- _Task prompt_:
What is needed is an exact copy of the lines from the one containing "Click the 100th" through the last line of the records, with no pictures.
****************************************
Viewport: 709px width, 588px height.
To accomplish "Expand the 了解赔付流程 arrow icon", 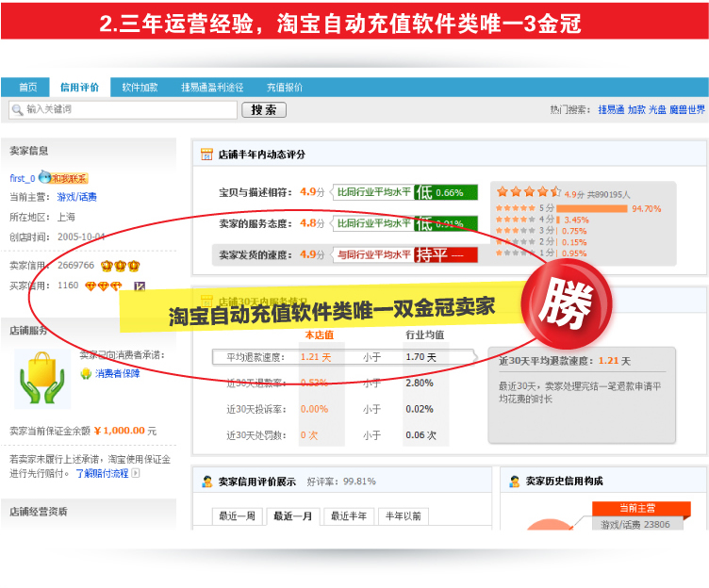I will click(x=135, y=473).
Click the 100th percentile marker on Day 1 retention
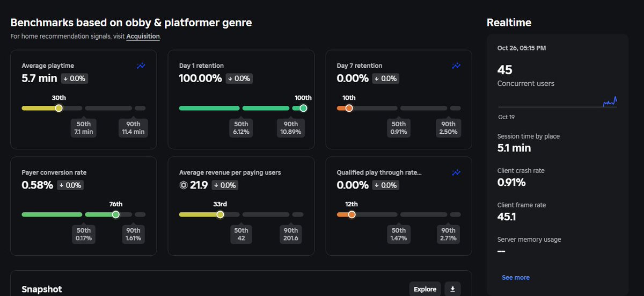Viewport: 644px width, 296px height. (x=303, y=108)
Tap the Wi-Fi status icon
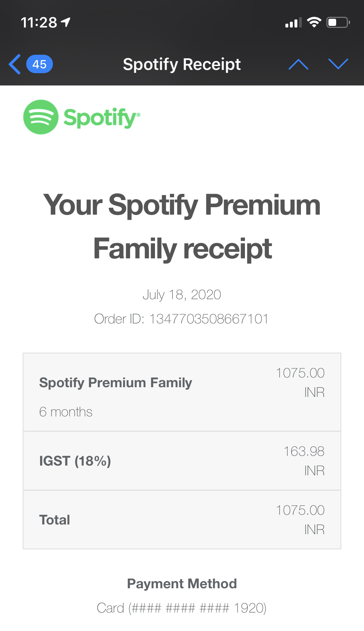Viewport: 364px width, 631px height. 314,22
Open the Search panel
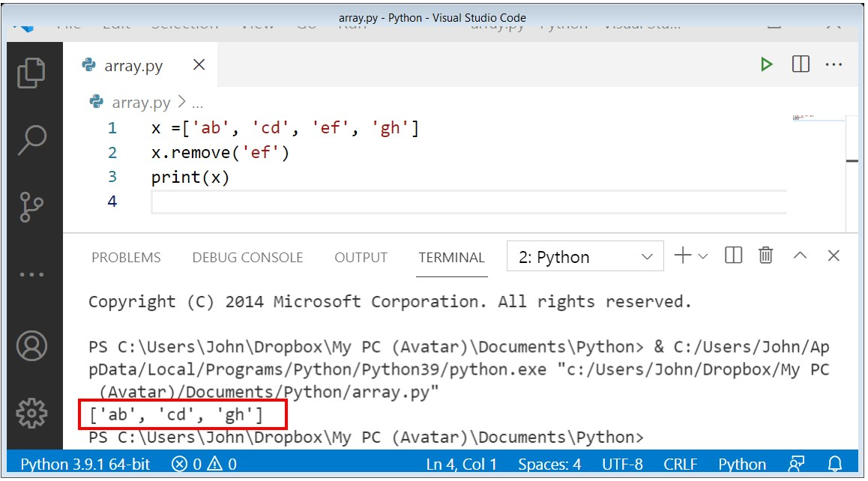 coord(32,139)
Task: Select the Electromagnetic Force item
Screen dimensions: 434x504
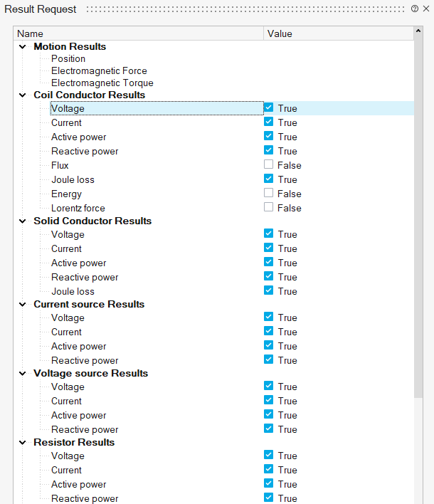Action: tap(99, 70)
****************************************
- _Task answer_:
Click the 100th percentile marker on Day 1 retention
Viewport: 644px width, 296px height. (x=303, y=108)
Tap the Wi-Fi status icon
Viewport: 364px width, 631px height. 314,22
Open the Search panel
 coord(32,139)
Task: Select the Electromagnetic Force item
Screen dimensions: 434x504
Action: tap(99, 70)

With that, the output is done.